Hash Table and Scopes

For the Complier it was decided to use a hash table for the symbol table due to hash tables having fast lookup speeds. Hash tables are arrays paired with a hash function that uses symbol names to calculate the index of the array where the symbol is to be stored:

The hash function calculates the index to store the symbol by summing the decimal values of the ASCII characters in the symbol name, then taking the remainder of the sum divided by the size of the hash table’s array. See below for the function used to calculate the index of the hash table to store a symbol:

unsigned int hash(char* key) {
	unsigned int hashval = 0;

	// sum ASCII values of characters
	while (*key) {
		hashval += *key;
		key++;
	}
	return hashval % COLUMN_SIZE; // return modulo on size of table
}

It is possible to have what is called a collision where the same index is calculated for different symbol names. In this case a linked list is created at that index of the hash table.

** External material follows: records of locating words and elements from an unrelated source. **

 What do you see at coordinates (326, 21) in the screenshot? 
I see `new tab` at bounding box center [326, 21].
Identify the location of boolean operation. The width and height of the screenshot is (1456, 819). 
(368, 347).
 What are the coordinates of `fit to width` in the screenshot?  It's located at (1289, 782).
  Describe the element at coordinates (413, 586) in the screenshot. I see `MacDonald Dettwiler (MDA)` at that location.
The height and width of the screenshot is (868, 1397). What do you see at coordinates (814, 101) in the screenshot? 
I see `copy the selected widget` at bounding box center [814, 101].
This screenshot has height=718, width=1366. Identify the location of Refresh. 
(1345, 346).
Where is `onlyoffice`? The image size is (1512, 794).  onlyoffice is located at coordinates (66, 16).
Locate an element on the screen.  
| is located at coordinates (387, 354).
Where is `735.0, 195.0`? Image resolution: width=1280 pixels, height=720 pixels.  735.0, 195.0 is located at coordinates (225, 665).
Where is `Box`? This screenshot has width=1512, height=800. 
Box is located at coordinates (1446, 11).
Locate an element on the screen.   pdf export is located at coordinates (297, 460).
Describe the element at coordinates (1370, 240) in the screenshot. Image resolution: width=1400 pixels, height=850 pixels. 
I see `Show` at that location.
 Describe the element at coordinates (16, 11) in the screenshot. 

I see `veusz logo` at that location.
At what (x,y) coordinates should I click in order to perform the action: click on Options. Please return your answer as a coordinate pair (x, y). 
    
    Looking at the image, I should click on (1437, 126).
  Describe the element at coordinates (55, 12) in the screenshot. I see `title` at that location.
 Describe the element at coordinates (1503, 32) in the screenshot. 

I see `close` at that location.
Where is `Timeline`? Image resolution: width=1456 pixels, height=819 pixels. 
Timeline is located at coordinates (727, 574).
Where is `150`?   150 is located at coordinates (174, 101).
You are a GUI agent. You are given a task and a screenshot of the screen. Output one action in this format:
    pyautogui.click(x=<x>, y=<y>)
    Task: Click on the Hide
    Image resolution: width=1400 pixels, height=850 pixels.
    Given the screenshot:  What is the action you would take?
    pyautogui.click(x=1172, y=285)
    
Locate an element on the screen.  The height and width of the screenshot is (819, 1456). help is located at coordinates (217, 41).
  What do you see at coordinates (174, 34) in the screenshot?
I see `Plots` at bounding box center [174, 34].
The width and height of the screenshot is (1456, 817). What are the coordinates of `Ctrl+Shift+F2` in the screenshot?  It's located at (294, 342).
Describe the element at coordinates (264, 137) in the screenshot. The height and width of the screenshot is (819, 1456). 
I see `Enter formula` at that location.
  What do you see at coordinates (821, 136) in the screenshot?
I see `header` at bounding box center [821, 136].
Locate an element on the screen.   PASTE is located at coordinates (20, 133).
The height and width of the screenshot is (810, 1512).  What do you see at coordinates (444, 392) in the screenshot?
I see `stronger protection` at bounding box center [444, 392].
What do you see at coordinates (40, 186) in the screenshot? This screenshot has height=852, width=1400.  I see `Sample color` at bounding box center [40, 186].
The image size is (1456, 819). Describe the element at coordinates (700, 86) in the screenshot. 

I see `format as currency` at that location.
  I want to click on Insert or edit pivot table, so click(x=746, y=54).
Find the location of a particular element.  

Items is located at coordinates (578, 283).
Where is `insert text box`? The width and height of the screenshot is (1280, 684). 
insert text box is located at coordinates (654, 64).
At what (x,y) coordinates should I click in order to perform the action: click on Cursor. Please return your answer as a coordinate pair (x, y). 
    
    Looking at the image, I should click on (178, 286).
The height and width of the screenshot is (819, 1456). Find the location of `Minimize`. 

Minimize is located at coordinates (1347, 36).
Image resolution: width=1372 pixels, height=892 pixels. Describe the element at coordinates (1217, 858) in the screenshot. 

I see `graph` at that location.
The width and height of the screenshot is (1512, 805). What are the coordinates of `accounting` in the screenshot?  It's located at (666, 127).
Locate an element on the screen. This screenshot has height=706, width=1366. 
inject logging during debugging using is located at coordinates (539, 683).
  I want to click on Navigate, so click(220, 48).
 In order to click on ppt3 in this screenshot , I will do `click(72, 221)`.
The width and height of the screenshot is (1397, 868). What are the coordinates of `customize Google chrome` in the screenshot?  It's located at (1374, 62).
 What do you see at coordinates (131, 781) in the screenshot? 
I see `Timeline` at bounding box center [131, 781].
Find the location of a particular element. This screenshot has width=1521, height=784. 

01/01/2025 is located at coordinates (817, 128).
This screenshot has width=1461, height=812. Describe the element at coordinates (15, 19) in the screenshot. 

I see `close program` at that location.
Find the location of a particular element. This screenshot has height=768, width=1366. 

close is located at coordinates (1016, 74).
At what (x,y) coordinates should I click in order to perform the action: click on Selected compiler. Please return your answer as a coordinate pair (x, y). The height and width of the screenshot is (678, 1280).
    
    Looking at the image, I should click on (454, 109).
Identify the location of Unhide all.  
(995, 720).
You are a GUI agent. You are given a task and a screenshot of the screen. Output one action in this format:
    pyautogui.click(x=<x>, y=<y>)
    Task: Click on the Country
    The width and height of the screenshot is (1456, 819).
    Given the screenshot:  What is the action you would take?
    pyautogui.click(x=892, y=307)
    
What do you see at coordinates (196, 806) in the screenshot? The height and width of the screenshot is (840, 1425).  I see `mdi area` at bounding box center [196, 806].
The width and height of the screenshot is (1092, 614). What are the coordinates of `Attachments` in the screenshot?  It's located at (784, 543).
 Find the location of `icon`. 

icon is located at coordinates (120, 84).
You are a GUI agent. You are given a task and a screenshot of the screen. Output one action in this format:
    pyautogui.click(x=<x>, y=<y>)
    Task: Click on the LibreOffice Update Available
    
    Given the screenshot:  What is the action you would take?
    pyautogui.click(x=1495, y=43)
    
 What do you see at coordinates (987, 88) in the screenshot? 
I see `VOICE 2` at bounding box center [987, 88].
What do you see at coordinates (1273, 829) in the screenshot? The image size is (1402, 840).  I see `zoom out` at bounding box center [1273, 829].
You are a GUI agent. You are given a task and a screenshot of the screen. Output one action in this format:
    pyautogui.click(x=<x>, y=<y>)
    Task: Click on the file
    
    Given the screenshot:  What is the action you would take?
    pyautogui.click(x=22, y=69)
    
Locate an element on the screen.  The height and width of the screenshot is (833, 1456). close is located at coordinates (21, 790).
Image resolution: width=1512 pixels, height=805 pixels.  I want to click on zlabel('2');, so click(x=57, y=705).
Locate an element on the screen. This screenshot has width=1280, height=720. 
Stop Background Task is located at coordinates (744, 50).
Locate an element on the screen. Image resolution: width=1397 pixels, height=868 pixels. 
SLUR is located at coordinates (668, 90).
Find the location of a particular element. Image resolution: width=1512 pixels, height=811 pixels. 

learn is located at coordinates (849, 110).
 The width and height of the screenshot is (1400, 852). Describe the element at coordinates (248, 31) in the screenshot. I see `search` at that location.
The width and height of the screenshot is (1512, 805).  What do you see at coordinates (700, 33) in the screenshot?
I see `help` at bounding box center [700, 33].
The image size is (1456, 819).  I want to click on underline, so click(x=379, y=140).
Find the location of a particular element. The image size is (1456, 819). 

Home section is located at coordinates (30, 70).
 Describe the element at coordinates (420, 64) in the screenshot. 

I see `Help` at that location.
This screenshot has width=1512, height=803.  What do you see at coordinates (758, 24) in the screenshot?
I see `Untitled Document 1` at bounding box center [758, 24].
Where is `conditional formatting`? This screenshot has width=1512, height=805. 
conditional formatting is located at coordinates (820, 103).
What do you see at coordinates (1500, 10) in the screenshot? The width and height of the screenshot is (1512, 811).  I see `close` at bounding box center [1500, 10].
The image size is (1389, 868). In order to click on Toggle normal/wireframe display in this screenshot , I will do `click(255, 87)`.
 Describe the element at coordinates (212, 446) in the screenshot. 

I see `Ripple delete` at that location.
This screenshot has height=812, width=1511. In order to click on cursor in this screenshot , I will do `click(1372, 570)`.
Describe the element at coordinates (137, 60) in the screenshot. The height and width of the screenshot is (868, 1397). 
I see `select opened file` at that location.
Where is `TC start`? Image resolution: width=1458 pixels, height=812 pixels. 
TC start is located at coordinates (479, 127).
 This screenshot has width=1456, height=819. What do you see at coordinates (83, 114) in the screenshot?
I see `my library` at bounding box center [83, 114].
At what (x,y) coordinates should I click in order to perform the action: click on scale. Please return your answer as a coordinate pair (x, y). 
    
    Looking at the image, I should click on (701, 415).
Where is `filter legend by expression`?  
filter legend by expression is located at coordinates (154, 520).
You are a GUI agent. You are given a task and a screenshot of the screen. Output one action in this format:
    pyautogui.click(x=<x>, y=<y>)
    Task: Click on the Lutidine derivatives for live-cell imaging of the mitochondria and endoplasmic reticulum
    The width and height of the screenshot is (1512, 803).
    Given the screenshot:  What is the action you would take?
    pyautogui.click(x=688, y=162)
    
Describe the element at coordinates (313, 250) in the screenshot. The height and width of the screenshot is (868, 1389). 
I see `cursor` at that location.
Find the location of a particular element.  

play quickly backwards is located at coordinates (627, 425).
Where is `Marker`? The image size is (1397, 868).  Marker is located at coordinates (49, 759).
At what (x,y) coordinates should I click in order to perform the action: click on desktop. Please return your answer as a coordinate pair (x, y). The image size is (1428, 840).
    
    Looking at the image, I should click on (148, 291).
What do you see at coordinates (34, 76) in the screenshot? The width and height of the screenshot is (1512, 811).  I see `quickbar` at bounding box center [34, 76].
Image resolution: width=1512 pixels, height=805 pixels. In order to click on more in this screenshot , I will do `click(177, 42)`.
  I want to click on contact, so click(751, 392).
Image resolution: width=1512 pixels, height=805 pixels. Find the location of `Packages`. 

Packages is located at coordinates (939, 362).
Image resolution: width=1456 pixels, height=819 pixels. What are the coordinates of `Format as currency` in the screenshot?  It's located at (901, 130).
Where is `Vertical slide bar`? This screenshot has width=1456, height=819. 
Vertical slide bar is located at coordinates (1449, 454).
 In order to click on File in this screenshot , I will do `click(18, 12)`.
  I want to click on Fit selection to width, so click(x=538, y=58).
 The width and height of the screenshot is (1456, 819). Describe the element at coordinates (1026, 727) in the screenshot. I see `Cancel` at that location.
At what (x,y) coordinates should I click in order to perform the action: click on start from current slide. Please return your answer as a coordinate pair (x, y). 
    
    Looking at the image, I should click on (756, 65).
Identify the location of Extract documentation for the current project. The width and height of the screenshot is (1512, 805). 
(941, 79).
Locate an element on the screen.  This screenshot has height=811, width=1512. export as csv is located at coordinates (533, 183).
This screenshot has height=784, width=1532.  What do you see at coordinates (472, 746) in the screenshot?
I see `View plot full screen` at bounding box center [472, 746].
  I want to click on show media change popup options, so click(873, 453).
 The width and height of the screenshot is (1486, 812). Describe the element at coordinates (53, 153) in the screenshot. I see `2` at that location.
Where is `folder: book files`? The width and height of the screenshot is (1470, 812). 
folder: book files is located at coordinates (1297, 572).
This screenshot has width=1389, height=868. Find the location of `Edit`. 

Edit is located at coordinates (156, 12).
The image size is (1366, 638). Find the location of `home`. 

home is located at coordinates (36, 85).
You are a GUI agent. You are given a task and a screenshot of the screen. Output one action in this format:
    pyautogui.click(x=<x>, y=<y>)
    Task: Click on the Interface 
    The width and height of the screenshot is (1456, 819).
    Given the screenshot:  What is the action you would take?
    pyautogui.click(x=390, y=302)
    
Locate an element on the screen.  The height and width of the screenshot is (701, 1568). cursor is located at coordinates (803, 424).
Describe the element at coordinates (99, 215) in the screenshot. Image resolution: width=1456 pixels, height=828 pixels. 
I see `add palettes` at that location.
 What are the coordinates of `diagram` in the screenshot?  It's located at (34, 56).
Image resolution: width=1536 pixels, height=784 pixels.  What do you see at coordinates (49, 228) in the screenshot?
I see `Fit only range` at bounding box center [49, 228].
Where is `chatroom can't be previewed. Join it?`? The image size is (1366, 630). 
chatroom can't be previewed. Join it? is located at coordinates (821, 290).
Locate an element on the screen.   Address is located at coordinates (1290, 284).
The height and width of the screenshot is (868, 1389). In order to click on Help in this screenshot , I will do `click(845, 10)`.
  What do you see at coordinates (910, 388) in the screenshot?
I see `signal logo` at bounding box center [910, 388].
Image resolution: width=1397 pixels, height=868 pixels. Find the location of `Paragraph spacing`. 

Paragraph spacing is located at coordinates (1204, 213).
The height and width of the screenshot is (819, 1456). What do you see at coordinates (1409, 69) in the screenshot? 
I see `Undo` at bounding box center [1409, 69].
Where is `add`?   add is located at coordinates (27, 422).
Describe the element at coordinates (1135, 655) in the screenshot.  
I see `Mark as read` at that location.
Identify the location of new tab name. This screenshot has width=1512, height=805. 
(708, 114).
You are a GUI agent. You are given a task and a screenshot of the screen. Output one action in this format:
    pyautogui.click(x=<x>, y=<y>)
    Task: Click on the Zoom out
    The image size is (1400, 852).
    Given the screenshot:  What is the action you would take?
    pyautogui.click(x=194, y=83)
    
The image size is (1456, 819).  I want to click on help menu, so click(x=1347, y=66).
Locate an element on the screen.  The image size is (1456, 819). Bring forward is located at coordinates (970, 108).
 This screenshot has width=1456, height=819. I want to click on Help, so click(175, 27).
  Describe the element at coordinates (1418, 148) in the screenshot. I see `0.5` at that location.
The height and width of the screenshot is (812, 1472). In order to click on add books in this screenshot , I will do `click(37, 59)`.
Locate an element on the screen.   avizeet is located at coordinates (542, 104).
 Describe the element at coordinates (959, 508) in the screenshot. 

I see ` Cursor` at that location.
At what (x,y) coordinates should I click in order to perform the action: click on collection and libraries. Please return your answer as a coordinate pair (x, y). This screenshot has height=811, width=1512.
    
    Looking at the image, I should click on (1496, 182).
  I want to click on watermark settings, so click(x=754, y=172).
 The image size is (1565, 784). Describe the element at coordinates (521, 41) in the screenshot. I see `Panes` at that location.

For example, say val1 and val2 ended up having the same index calculated from the hash function, the table would look like the figure below:

This allows for multiple values to be stored at a single index of the hash table. The downside of collisions is that they increase the lookup time as the Compiler must perform a linear search of each entry of the linked list to look for specific a symbol name.

Another important thing to consider is that a C program can have multiple symbols that share a name if they are in different scopes of the program. This will cause a collision issue as the same index will be calculated for each symbol; however, the names of the symbols will be the same so a search through a linked list cannot be used as done before . To overcome this, it was decided to give each scope of the program it’s own symbol table.

Each scope contains the next scope, the previous scope, sub scope, the scope number (global would be 0, number increases the further away it is from the global scope), and a symbol table:

// Addition to symtab.h
typedef struct scope
{
	struct scope* next;
	struct scope* prev;
	struct scope* sub_scope;
	int scope_num;
	symbol_t** table;
}scope_t;

Functions were created to initialize, increment, and decrement scopes:

// Addition to symtab.c
scope_t* init_scope() {
	// allocate memory
	scope_t* scp = (scope_t*)calloc(1, sizeof(scope_t));
	scp->next = NULL;
	scp->prev = NULL;
	scp->sub_scope = NULL;
	scp->scope_num = curr_scope;
	scp->table = (symbol_t**)calloc(COLUMN_SIZE, sizeof(symbol_t*));
	return scp;
}

void incr_scope() {
	scope_t* scp = init_scope();
	current_scope->next = scp;
	scp->prev = current_scope;
	current_scope = scp;
	curr_scope++;
}

extern void decr_scope() {
	current_scope = current_scope->prev;
	curr_scope--;
}

The main function was updated to create a global and main scope:


// Addition to main.c
int curr_scope = 0;
int curr_sub_scope = 0;
int ROW_SIZE = 10;
int COLUMN_SIZE = 20;
float RESIZE = 0.5;

scope_t* current_scope;
scope_t* global_scope;
scope_t* main_scope;

int main(int argc, char* argv[]) {
	global_scope = init_scope();
	current_scope = global_scope;
	incr_scope();
        ...

The Parser was also updated to increment the scope whenever the grammar for a function is encountered (note, may need to add the incr_scope() function in other areas of the Parser as the grammar of the Compiler grows):

// Addition to Parser.y
functions:
functions function {
	AST_Node_StateList* temp_funclist = (AST_Node_StateList*) $1;
	$$ = new_ast_statelist_node($1, $2, temp_funclist->statement_cnt + 1); 
}
| function  { 
	incr_scope();
	$$ = new_ast_statelist_node(NULL, $1, 1); 
}
;